• Задание: Выпишите из текста об экономической криминологии все цитаты в кавычках «», начиная с абзаца, который открывается словами «Смущает только».

• Исходный текст:
Решение названных задач должно стать объектом первоочередного интереса специалистов на первых этапах автономизации экономической криминологии как научной отрасли».
Смущает только, что все это пишется в 2003 г., будто не прошло два десятилетия, как наши государства живут в условиях рынка. Похоже, что криминологи за это время не освоили даже азы рыночной экономики, поэтому занимаются выяснением, что такое экономическая деятельность, предпринимательство, и приходят к выводу: «Преступления в сфере экономической деятельности носят в целом очевидно мошеннический характер», а «ключевым фактором, детерминирующим появление и воспроизводство экономической преступности как социального феномена, выступает противоречие между частными интересами бизнеса (и его субъектов) и публичными интересами социума в целом».
Впрочем, авторы не скрывают неподготовленности традиционной криминологии к научному осмыслению проблем экономической преступности, заявляя: «Экономическая криминология ждет своих энтузиастов!». Правда, настораживает отсутствие требований к профессионализму этих энтузиастов, ибо в завершении дается любопытная справка: «В свое время Артур Шопенгауэр хорошо сказал о специалистах и дилетантах следующее. Общество к специалистам проявляет уважение, а к дилетантам – настороженность. Однако сам специалист относится к своему занятию как к ремеслу, а дилетант – с любовью и увлеченностью! Не поденщики, а именно дилетанты, увлеченные люди, сделали множество великих открытий. И мир за это им признателен, – завершает свои размышления великий немецкий философ XIX в.».
Отраслевая разобщенность исследований причин преступности – проблема давняя. Но основной недостаток в том, что преступность изучают в узких рамках самой преступности. Между тем преступность – это неотъемлемая часть системы общества, где экономика – важная, но не единственная его составляющая. И только в широких рамках системы всего общества с его закономерностями развития и функционирования, с коллизиями и противоречиями между человеком как существом биологическим и человеком как существом социальным, при нынешнем уровне знаний можно найти пока не магистральный путь, а тропиночку к решению актуальной и очень непростой проблемы причин преступности.

• Данные для анализа:
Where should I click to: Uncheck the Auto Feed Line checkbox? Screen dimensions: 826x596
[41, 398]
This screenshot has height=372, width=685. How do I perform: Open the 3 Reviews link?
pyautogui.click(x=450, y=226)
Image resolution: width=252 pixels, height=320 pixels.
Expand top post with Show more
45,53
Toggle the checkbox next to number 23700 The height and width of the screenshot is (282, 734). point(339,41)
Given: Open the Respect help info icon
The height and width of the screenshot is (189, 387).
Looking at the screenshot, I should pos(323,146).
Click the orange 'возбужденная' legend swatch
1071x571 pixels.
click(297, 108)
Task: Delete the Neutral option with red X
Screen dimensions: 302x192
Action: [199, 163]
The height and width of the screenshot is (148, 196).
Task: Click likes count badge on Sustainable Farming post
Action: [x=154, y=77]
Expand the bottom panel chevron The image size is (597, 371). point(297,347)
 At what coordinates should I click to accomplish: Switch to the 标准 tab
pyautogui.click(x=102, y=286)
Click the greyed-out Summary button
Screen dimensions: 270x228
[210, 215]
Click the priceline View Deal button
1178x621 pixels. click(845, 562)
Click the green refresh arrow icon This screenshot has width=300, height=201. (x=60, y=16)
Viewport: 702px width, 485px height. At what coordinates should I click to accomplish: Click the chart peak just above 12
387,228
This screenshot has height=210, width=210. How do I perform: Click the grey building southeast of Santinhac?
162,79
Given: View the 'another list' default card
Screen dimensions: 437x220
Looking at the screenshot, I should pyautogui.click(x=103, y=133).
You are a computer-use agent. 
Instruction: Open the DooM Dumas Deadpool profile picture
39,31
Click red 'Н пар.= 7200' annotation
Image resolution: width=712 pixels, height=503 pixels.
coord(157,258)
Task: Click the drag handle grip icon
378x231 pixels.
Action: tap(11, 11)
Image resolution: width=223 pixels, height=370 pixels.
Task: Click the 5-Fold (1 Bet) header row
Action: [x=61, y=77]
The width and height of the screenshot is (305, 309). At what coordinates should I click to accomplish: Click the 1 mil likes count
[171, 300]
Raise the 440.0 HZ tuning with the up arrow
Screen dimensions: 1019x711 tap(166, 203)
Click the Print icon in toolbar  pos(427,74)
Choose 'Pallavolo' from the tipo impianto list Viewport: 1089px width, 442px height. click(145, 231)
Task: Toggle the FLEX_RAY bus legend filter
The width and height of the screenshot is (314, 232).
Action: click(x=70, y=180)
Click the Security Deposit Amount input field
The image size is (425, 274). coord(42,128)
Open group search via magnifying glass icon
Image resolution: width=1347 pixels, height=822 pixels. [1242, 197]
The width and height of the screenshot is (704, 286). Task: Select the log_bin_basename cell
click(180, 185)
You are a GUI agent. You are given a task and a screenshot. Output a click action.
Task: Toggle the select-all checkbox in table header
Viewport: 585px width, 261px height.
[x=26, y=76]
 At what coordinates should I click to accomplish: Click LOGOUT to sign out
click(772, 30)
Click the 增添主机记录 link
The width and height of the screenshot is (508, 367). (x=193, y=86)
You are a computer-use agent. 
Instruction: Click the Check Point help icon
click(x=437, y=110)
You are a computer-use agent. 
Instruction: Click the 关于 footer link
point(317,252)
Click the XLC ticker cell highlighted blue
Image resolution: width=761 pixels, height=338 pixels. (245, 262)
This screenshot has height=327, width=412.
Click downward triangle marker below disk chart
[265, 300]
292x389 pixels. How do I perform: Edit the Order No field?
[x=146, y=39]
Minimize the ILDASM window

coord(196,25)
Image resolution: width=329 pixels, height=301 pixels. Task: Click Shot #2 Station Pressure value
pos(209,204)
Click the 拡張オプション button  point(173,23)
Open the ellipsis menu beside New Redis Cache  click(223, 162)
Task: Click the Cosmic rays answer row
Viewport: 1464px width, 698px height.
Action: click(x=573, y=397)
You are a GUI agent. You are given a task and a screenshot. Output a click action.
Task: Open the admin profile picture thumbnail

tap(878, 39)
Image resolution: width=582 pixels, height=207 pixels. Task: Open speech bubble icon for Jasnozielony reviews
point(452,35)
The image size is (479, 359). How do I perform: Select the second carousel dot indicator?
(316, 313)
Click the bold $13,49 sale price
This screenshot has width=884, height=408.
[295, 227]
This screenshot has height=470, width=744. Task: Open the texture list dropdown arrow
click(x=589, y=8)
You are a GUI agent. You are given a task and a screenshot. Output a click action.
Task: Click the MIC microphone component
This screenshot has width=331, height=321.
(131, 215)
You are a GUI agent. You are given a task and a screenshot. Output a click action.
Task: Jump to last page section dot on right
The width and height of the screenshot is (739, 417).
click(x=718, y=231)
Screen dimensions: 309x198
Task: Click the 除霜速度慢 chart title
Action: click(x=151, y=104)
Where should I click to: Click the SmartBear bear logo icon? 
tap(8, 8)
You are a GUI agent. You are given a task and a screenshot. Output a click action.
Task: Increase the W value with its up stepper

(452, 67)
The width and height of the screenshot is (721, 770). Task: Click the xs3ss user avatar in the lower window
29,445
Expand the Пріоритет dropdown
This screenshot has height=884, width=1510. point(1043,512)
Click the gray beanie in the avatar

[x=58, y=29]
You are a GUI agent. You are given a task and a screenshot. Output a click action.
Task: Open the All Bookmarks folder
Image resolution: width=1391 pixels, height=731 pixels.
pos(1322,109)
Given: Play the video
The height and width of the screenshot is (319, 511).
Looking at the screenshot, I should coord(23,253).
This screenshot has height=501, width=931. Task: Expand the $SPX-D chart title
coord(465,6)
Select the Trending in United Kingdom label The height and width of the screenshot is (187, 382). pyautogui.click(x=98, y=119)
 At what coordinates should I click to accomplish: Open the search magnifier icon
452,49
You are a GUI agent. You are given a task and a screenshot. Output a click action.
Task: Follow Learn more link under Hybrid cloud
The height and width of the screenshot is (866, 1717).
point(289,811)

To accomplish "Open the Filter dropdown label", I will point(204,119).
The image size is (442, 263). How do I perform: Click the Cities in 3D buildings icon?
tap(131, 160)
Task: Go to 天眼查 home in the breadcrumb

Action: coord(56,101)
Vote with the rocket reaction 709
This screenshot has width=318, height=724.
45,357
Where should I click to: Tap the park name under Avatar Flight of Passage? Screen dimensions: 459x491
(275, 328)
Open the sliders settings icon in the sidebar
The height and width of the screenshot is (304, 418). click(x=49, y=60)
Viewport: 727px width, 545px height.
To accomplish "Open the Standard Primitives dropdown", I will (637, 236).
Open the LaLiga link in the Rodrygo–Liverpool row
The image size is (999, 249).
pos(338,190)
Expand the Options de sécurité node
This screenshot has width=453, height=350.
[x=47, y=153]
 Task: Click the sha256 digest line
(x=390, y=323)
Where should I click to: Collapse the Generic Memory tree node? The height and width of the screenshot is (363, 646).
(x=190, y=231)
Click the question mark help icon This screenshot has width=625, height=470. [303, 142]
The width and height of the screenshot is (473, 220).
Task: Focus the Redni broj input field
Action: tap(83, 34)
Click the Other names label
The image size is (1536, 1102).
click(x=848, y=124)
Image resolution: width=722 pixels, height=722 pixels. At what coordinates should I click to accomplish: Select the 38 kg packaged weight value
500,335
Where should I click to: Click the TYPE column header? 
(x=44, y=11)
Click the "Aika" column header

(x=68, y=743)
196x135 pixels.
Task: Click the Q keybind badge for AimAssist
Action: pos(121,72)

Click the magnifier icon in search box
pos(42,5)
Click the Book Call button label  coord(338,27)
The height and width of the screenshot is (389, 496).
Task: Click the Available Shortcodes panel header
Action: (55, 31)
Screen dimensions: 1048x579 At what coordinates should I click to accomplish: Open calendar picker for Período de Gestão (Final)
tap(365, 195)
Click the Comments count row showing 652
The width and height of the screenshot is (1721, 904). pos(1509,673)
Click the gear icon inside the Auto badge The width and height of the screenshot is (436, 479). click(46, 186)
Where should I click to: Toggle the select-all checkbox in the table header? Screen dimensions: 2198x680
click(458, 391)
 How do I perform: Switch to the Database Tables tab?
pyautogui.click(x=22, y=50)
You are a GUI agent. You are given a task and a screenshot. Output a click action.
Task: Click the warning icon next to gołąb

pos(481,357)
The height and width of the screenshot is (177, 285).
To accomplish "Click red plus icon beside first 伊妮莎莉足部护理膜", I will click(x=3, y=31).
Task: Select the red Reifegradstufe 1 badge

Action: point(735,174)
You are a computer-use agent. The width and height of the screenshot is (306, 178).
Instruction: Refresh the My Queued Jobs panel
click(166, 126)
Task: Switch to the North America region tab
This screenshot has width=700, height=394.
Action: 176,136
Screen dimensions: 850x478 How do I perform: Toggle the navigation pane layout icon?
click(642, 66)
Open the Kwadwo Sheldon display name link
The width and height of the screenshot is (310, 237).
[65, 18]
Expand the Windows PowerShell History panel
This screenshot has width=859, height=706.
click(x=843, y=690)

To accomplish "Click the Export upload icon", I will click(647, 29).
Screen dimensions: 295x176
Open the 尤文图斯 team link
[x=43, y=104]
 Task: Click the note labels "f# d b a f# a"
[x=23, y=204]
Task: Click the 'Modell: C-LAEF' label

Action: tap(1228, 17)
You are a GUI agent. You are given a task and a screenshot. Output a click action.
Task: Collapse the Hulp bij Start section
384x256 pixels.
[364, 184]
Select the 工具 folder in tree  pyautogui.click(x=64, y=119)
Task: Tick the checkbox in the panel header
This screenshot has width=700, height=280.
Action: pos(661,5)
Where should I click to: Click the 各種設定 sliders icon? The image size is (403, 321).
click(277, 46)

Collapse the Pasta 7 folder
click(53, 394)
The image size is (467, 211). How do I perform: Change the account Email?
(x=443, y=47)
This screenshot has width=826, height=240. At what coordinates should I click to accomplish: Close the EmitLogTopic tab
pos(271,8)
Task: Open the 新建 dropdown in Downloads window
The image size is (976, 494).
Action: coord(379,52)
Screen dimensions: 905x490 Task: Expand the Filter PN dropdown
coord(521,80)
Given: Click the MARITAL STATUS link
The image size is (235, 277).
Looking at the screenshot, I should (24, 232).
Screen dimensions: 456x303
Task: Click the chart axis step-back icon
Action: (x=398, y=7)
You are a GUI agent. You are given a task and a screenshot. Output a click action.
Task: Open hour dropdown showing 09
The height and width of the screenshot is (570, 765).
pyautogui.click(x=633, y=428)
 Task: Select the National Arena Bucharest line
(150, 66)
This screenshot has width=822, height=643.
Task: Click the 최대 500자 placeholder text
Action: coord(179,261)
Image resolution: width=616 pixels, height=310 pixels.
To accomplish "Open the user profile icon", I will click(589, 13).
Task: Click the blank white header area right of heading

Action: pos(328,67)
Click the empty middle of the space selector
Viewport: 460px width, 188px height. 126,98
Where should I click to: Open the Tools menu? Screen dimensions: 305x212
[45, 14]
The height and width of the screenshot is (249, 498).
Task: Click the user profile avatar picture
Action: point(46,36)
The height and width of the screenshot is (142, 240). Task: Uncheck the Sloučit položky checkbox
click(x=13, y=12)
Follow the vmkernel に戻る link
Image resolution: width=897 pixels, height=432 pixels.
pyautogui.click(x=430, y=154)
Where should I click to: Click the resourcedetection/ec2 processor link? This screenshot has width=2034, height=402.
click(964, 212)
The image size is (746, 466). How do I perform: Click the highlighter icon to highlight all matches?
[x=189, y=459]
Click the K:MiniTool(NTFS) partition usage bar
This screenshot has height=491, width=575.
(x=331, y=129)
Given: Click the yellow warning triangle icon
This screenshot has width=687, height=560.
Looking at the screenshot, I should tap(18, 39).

• Выполненное задание:
1. «Преступления в сфере экономической деятельности носят в целом очевидно мошеннический характер»
2. «ключевым фактором, детерминирующим появление и воспроизводство экономической преступности как социального феномена, выступает противоречие между частными интересами бизнеса (и его субъектов) и публичными интересами социума в целом»
3. «Экономическая криминология ждет своих энтузиастов!»
4. «В свое время Артур Шопенгауэр хорошо сказал о специалистах и дилетантах следующее. Общество к специалистам проявляет уважение, а к дилетантам – настороженность. Однако сам специалист относится к своему занятию как к ремеслу, а дилетант – с любовью и увлеченностью! Не поденщики, а именно дилетанты, увлеченные люди, сделали множество великих открытий. И мир за это им признателен, – завершает свои размышления великий немецкий философ XIX в.»